Since the beginning of the summer, I’ve been working in a newly established research laboratory that studies how arm and eye movement neurons are correlated in the brain. These discoveries will then be used to develop/improve neural prosthetics devices. For example, these devices will hopefully be able to restore motor control to paralyzed patients.
Because our lab is only six months olds, it is our duty to design and develop the research lab itself. Each one of us (total nine) was assigned a job by our lab supervisor over the summer. These jobs varied across the board from developing code, ordering machines, organizing and designing the lab space and writing the protocol. Over the summer, everyone had to do their assigned job to develop the lab as well as the main job that they were hired to do.
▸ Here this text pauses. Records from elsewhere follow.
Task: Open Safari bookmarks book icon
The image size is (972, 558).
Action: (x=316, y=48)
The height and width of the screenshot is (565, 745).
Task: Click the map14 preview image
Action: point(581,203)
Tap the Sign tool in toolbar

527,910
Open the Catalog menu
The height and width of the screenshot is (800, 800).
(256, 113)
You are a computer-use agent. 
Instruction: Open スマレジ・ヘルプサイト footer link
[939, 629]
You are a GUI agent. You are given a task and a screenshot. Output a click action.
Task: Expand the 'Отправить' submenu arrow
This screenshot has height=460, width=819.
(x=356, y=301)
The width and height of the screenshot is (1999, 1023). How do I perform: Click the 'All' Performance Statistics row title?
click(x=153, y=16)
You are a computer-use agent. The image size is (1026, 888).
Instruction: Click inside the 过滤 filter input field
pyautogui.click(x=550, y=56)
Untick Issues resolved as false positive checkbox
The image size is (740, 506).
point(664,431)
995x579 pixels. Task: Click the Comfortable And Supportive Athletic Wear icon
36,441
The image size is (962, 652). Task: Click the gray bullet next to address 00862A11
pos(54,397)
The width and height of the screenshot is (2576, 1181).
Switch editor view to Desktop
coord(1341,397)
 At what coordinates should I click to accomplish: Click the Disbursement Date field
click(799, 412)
In order for our research lab to start up quickly everyone had to finish their assigned job as quickly as possible but to the best of their ability and with the best intentions for the research lab. Not until all equipment is order, protocol is approved, and code is developed will the lab be able to function as we all dream it will be. Thus, efficiency is key.
Every member of the lab group was constantly working to develop the lab as a whole. If one member would slack, the whole research lab would fail. The quicker the lab can get started and functioning properly, the quicker we can discover new motor correlations in the brain. Thus, our results will be able to aid the development of devices to help paralyze patients to walk again. However, the longer it takes for our research laboratory to discover results, the more time we allow for other labs to discover the same results.
I would like to point out that even though our lab supervisor was not always around the work space, every member of the research group was still working efficiently for the full day. It is everyone’s dream in the lab to discover how the brain operates which will ultimately lead to someone being able to regain motion of their limbs one day. If one person slacks off not only is he/she letting their dreams down but they are also breaking the dreams of his/her fellow research lab members. Therefore, everyone will be working efficiently because no one wants to be the person that lets everyone else down.
Accordingly, out research lab goes against Taylor. The members of our research lab don’t need authority to keep us working efficiently. What keep everyone working to the best of our ability are our dreams. We all want to be the person that find that cure and make people lives change for the better. Although our lab supervisor makes sure we are on top of our assignments and guides us in the right direction, each of our visions of the future is what keeps the drive in us to keep working efficiently. My dream, my American Dream, is my drive to be efficient, successful and to make people smile; I don’t want to see people’s mobility limited due to injury. If anything, I am my own authority. I taught myself to be efficient so I can achieve my goal.
1 comment:
In the first paragraph you point out something that Taylor only occasionally acknowledges -- that efficiency is ultimately about competition, even if he doesn't like to frame it that way.
My only complaint (and a predictable one) is that you're interacting with Taylor only in a highly general way - there are specifics in his text which would have helped you here.
Your critique of Taylor or Taylorism basically shows the unsurprising fact that there are situations in which people are motivated, by themselves, to be efficient. A research lab is a good example; a more radical one, maybe, is an professor in the humanities who produces research: when you research in the humanities, you are almost always working completely by yourself, with no supervision (ever) and no interaction with colleagues doing similar work (usually).
Still, though, Taylor is writing explicitly about factories and what goes on in them: he's concerned with people who do brutal, hard physical labor for low wages (47 tons of pig iron!).
The fact that you and your colleagues are motivated has an analogue in Taylor: he himself is motivated, as her his bosses and his colleagues in scientific management. There _is_ a white collar/blue collar division in Taylor, corresponding with your experience (people in research labs are motivated in different ways than people lifting pig iron for a living) -- my main criticism is that Taylor _implicitly_ addresses some of these issues, which is why going more directly to the text would have been helpful.